Le Brexit aurait pu faire déraper ce petit pays de cinq millions d’habitants, bien éloigné des considérations géopolitiques et géographiques de l’Europe occidentale. Pourtant, l’Irlande tient bon. Post-Brexit, les changements ont eu lieu au nord de la frontière. Partageant sa seule frontière avec l’Irlande du Nord, nation constitutive du Royaume-Uni, le Brexit a compliqué les exportations irlandaises au sein de l’Union européenne. “Il y avait une grande volonté politique de faire en sorte que la frontière soit aussi invisible que possible. Il fallait que tout le monde puisse circuler, puisse travailler. En somme, qu’il n’y ait pas de complications fiscales, douanières, commerciales”, avance Alexandra Maclennan, spécialiste de l’Irlande.
Après des années de négociations, de tractations, entre 2016 et 2021, un accord a finalement été trouvé. “Il y a maintenant un système de circuits à deux couleurs avec un itinéraire différent, entre les produits qui vont aller en Irlande du Nord, et ceux qui vont en Irlande du sud, donc dans l’Union européenne”, poursuit Alexandra Maclennan, également auteure de L’Histoire de l’Irlande, de 1912 à nos jours, aux éditions Tallandier.
Avec un PIB par habitant nettement supérieur à la moyenne européenne, l’économie irlandaise se porte plutôt bien. Cependant, le volet social est largement à la peine. Le “plan Rwanda” du Royaume-Uni qui prévoit l'expulsion des demandeurs d’asile, pousse les migrants à rejoindre l’Irlande. Face à une demande toujours plus importante, le secteur du logement est en pleine crise. Le nombre de sans-abris a quadruplé en dix ans et les prix de l’immobilier explosent. En Irlande, pour répondre à l’ensemble de la demande, il manquerait 250 000 logements. “Les loyers ont doublé en dix ans, et le prix à l’achat a été multiplié par trois”, assure Alexandra Maclennan. “Ce sont des situations uniques lorsque l’on compare avec les statistiques des autres pays européens”.

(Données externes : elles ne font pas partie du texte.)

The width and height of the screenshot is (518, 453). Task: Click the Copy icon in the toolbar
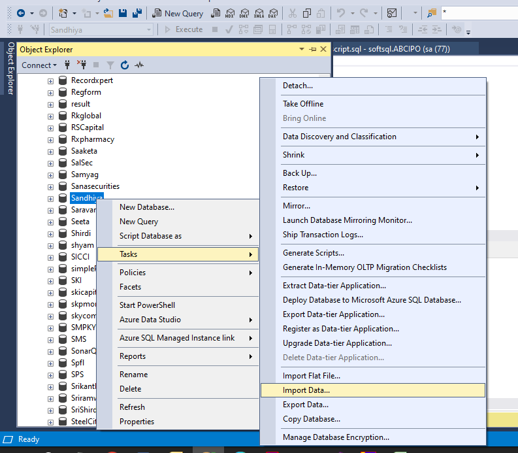(x=307, y=13)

40 % des trentenaires vivent encore dans leur chambre chez leurs parents
Des difficultés sociales, qui ont des conséquences sur le développement sociétal du pays. “40 % des trentenaires vivent encore dans leur chambre chez leurs parents”, souligne la spécialiste. “Comment peut-on construire une famille dans ces conditions ? Comment envisager de construire sa vie ? Faut-il émigrer ?”, tance Alexandra Maclennan, qui assure que “les gens en ont assez d’entendre les deux grands partis historiques constamment promettre qu’ils vont faire quelque chose. Finalement, la situation change très peu au quotidien”.
Avec un voisin comme le Royaume-Uni et exilée sur son île au nord-ouest de l’Europe, difficile d’exercer un véritable poids diplomatique à Bruxelles pour Dublin. Pourtant, le pays étend doucement son influence en adoptant les positions occidentales. “On observe un alignement de l’expérience irlandaise sur l’expérience européenne, surtout avec les rattrapages sociétaux, éthiques, familiaux”, analyse Alexandra Maclennan. En glanant un siège supplémentaire lors du scrutin de juin prochain, l’Irlande bénéficie de 14 députés européens lors de la prochaine mandature.
À cela s’ajoute la toute-puissance du softpower irlandais, mis en valeur à la fin des années 1990, lorsque Michael D. Higgins, ancien ministre de la Culture et actuel président de l’Irlande, mettait en valeur “l’exception culturelle irlandaise”. “L’Irlande bénéficie d’un grand capital de sympathie”, admet Alexandra Maclennan. “Dublin est devenue une grande capitale multiculturelle”, conclut-elle finalement.